Given passage:
[Start of Attachment]

Thus, these and other lectins might act as antiviral compounds efficiently preventing viral entry into the host cells, which generally occurs through specific interactions of the lectins with glycans exposed on the gp120 (and gp41) glycoproteins (in the case of HIV) of the virus surface.31 In fact, the first lectin discovered to have anti-HIV activity, ConA, binds to glycoprotein structures, specifically at α-D-mannosyl and α-D-glucosyl groups found in the glycoproteins gp120 of HIV-1 and HIV-2,31,36 and blocks the binding of HIV to its receptors on the host cells.37 ConBr, ConM, DLasiL and DSclerL reported here have the same specificity and high identity of amino acid sequence with ConA (>97% for lectins from Canavalia and up to 80% for Dioclea lectins). Differences in their amino acid sequence result in distinct biological activities, as noticed in our study.38 Our data for HIV show antiviral potency from 20 to 137 nM for the leguminous lectins, while algal lectins tested were generally less potent (Table 1).

Algae lectins are structurally classified into families and according to their binding profile.39 In our study, AML, MEL and SfL belong to the OAAH lectin family that includes lectins from marine red algae Eucheuma serra (ESA) and Kappaphycus alvarezii (KAA) and cyanobacteria Oscillatoria agardhii (OAA). These lectins inhibited HIV infection through binding to high mannose (HM) oligosaccharides of enveloped glycoprotein gp120.40 These carbohydrate profiles indicate that this family has anti-HIV activity preferring to link α1-3 Man branched from the α1-6 Man of the penta-saccharide core, showing high affinity to HM N-glycans.40 OAA recognizes major high mannose sugars on HIV-1 showing similar EC50 values supporting the similarities of the family.40 This supports our findings for the algal lectins AML, MEL and SfL, where EC50 values showed minor differences that are associated with the number of sugar-binding epitope sites on the glycans that influence the anti-HIV activity.

The reason why the leguminous lectins have superior antiviral potential compared to the algae-derived lectins studied here may not only be due to their different specificities for sugar structures but also due to their tetrameric structure compared to the monomeric conformation of the algae-derived lectins (Table 4).

Table 4 Properties of the lectins studied here
Lectin Carbohydrate/glycoprotein specificity MWa (kDa) Structure Ref.
a Molecular weight of the subunit.
Leguminous lectin
1. ConBr Glucose/mannose 25.5 Tetramer 41
2. ConM Glucose/mannose 25.4 Tetramer 42
4. DLasiL Glucose/mannose 25.4 Tetramer 43
3. DSclerL Glucose/mannose 25.6 Tetramer 44
Algal lectin
5. AML Avidin, fetuin, yeast mannan ∼30 Monomer 45
6. BSL Fetuin, mucin and avidina 9.0 Monomer 46, 47
7. HML Thyroglobulin, porcine and bovine mucin 9.3 Monomer 48
8. MEL Yeast mannan 28.9 Monomer 49
9. SFL Yeast mannan 27.5 Monomer 50, 51


The tetrameric lectins (as also the case for Hippeastrum hybrid (Amaryllis) HHA and Galanthus nivalis (GNA)) have multiple carbohydrate-binding sites allowing tighter binding to, and cross-linking of the glycans on the viral envelope.52,53

It would be of interest to obtain structural data on the molecular interactions of the most active lectins in complexes with their HIV gp120 target. Generating NMR data, X-ray based crystallographic analysis and/or cryo-EM data will be challenging, but would indeed add significantly to understanding the molecular interactions of the lectins with the glycans on HIV gp120 and will be important for the rational design of mutated lectins with improved interactions with their targets and eventual antiviral efficacy.

[End of Attachment]

Data to examine:
[Start of Attachment]

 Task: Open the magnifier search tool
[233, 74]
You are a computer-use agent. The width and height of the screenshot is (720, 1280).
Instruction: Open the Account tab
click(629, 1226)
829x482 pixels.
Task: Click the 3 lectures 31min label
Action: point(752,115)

[End of Attachment]

Exercises to complete:
A. Answer these questions from the lectin passage:
(i) Which lectin was the first discovered to have anti-HIV activity?
(ii) What range of antiviral potency against HIV did the data show for the leguminous lectins?
(iii) What subunit molecular weight does the table give for MEL?
B. Reproduce the lectin passage word for word, starting at the words "It would be" and ending after "eventual antiviral efficacy.".

Answers to the tasks:
A.
(i) ConA
(ii) 20 to 137 nM
(iii) 28.9 kDa

B.
It would be of interest to obtain structural data on the molecular interactions of the most active lectins in complexes with their HIV gp120 target. Generating NMR data, X-ray based crystallographic analysis and/or cryo-EM data will be challenging, but would indeed add significantly to understanding the molecular interactions of the lectins with the glycans on HIV gp120 and will be important for the rational design of mutated lectins with improved interactions with their targets and eventual antiviral efficacy.